As paisagens de Lucas Milano pairam entre o reconhecível e o intangível. A bruma não é só um efeito pictórico, mas uma condição de existência. Suas imagens nunca se fixam completamente, atravessadas por um tempo que dilata, apaga e refaz continuamente suas formas. Há nelas uma suspensão, um respiro prolongado, como se o mundo pausasse para dar espaço a uma “imensidão íntima”, onde a espacialidade deixa de ser exclusivamente externa e se projeta no observador. As superfícies oscilam, e a fatura da pintura flutua como partículas prestes a mudar de estado. É pelo olhar que elas tomam forma, delineadas difusamente pelo subconsciente, pela memória e pela intenção de quem observa.
À medida que essa neblina se dissipa, é a matéria que se impõe nas obras de Luiz Escañuela.

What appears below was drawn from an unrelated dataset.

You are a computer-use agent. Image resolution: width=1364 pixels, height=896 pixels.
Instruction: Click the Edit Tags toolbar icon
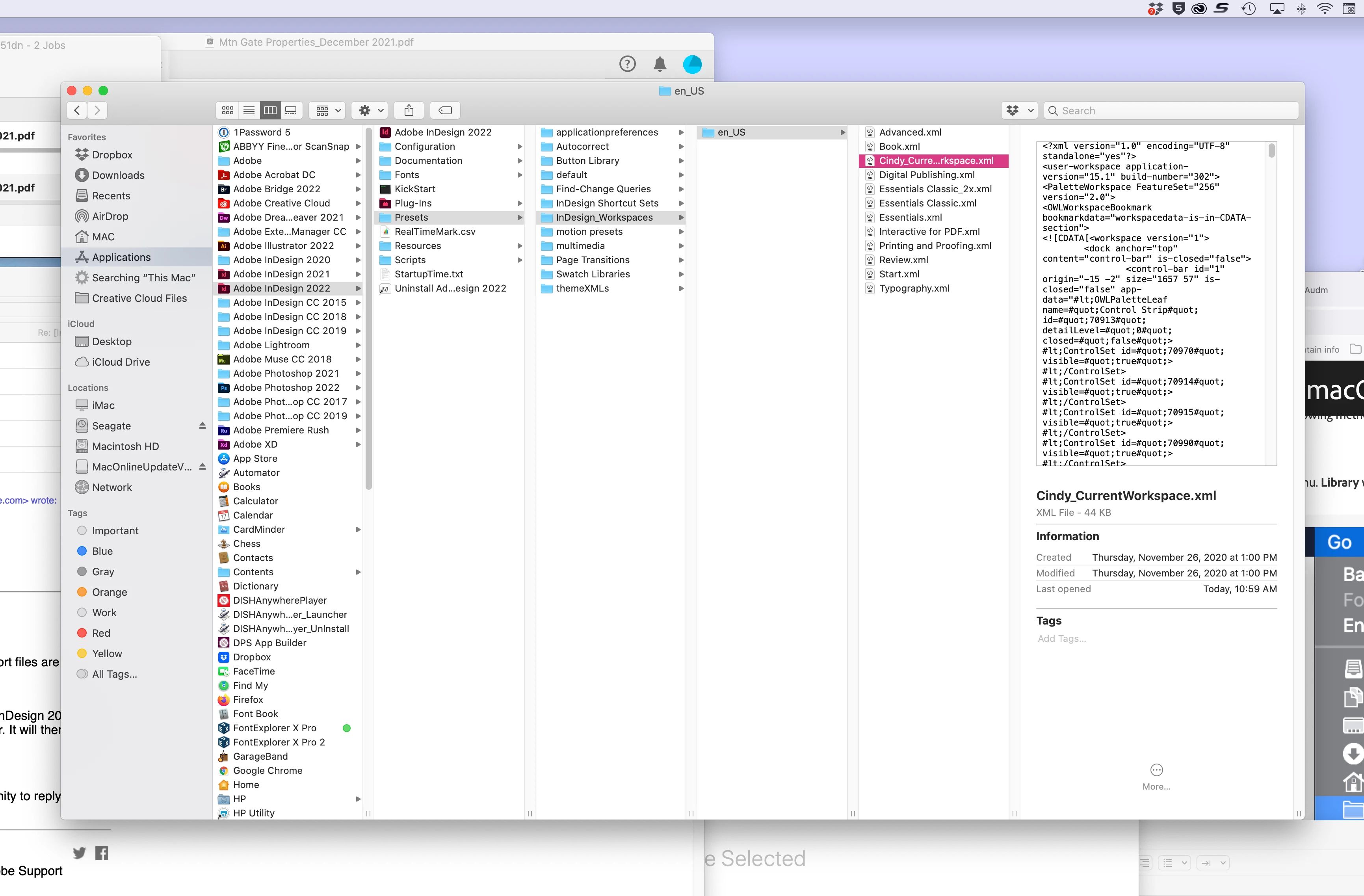445,110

Suas superfícies tencionam, repuxam, dobram-se sobre si mesmas, deixando ver torções, veios e marcas que oscilam entre o corpo e o território. Nelas reside algo mineral, geológico, como se o corpo fosse terra e a terra carregasse em si um organismo latente. Pele e rocha se confundem em camadas que acumulam extratos temporais, cicatrizes que narram suas próprias histórias. Se Milano pede distância para que a imagem se forme lentamente no olhar, Escañuela propõe outra aproximação, na qual fissuras e relevos se tornam perceptíveis na medida em que o corpo se aproxima da superfície.
O encontro das obras no espaço expositivo sugere um ritmo orgânico de expansão e contração, como o movimento contínuo de um pulmão. Inspira e expira, abre e comprime. Nesse entre-espaço, forma-se um tecido capaz de dissolver as separações convencionais entre sujeito e objeto.
A tentativa aqui é pensar a pintura fora das lógicas habituais de oposição ou hierarquia, em um campo onde os elementos são estados transitórios de uma mesma substância. Figura e fundo, imagem e matéria, aquele que observa e o que é observado permanecem em trânsito, fundindo-se continuamente. Estar diante dessas pinturas é habitar esse intervalo — entre vapor e rocha, entre pele e neblina, entre aquilo que se dissolve e aquilo que persiste.